Task objective: The exercise calls for exact output of the lines between the one that contains "Click search icon on Helper Flow card" and the end of the data, with both ends kept and pictures left out.

◆ ◆ ◆ ◆

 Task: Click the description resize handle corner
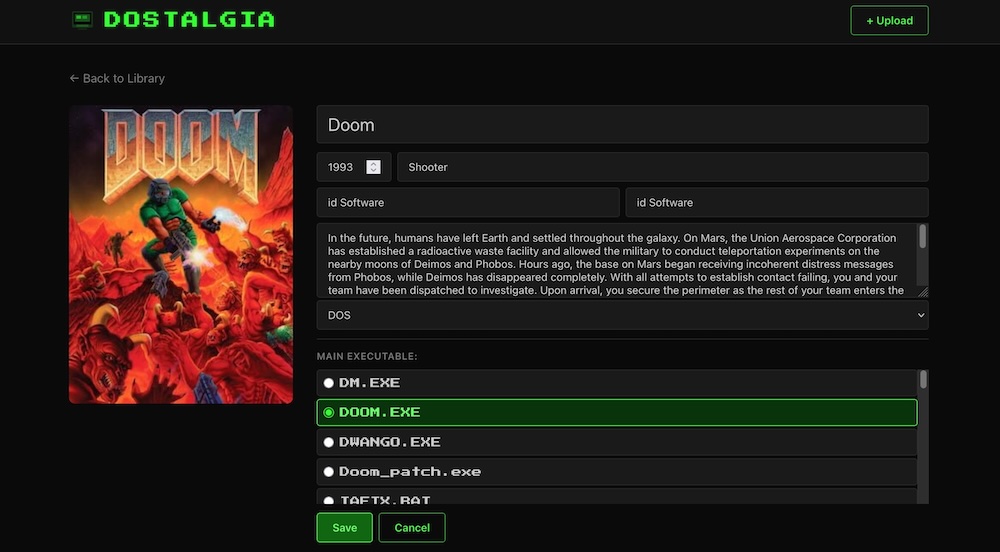922,292
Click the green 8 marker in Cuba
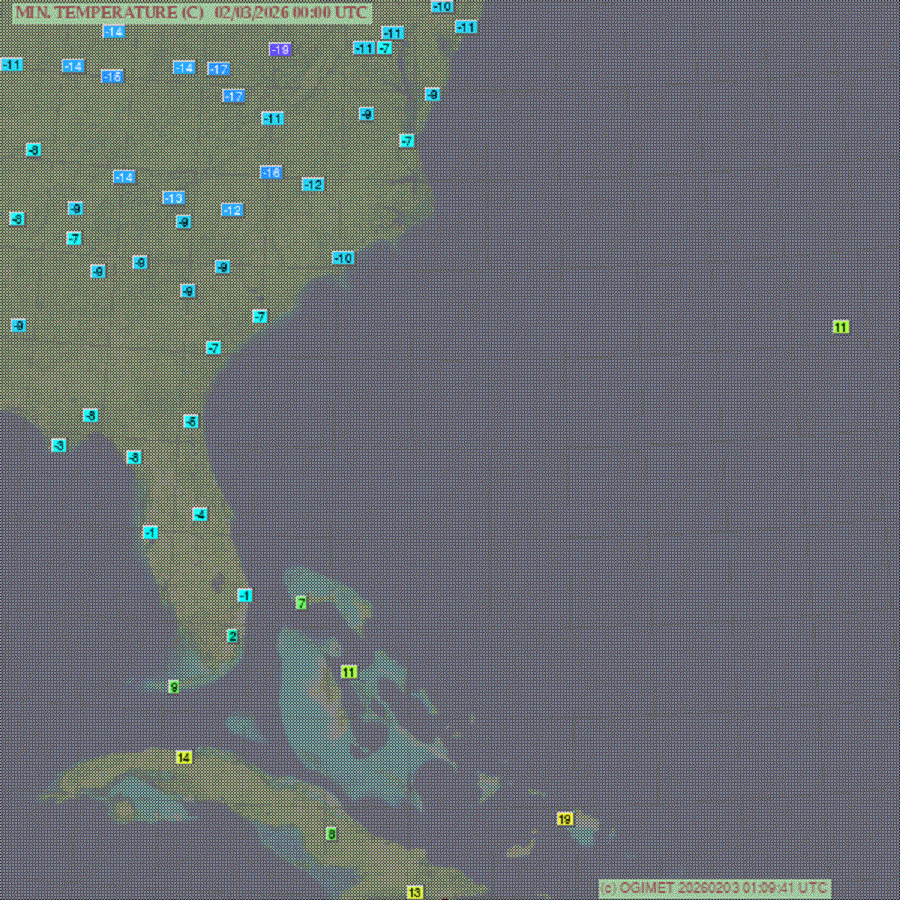The height and width of the screenshot is (900, 900). coord(331,833)
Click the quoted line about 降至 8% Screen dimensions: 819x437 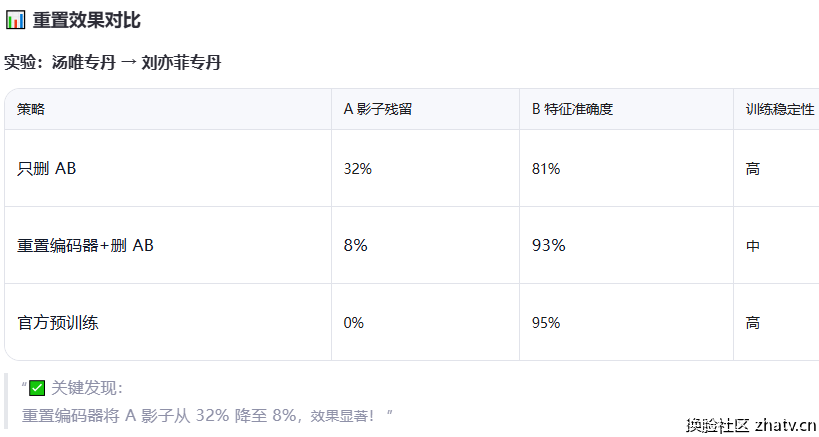[207, 415]
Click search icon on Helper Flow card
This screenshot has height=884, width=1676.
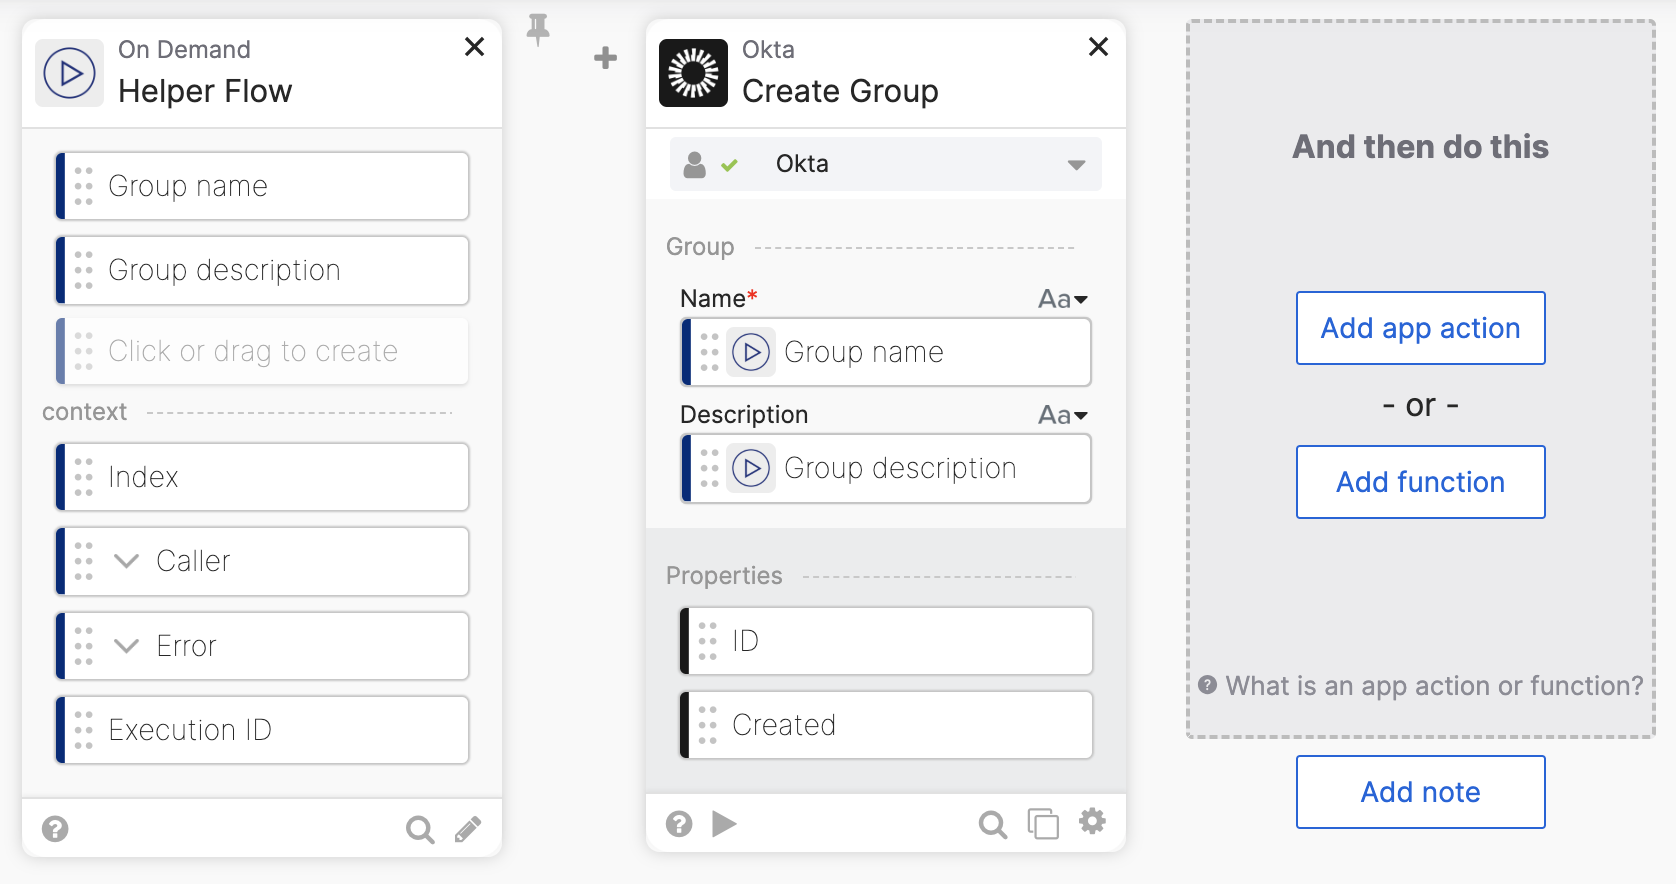pyautogui.click(x=420, y=829)
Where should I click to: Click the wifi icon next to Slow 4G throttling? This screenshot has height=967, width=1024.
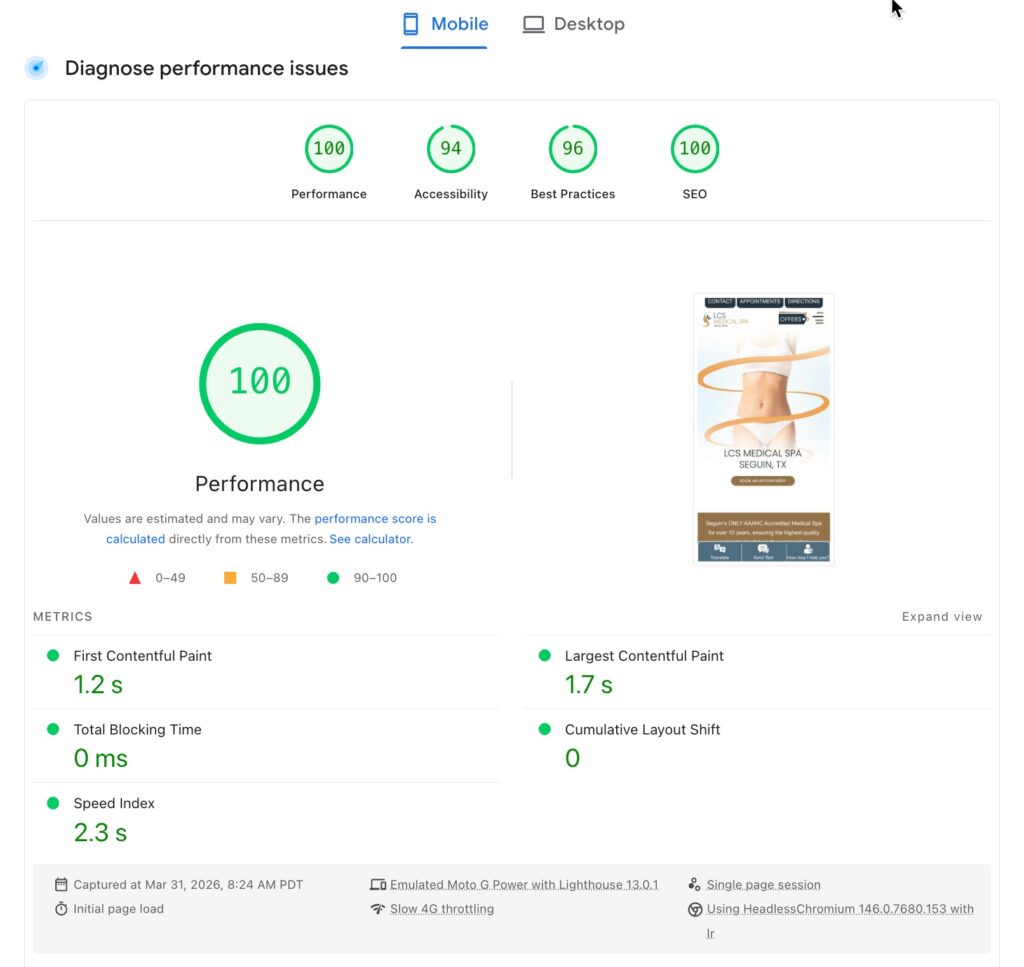point(379,908)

◆ ◆ ◆ ◆

The answer:
Click search icon on Helper Flow card
This screenshot has height=884, width=1676.
pyautogui.click(x=420, y=829)
Where should I click to: Click the wifi icon next to Slow 4G throttling? This screenshot has height=967, width=1024.
point(379,908)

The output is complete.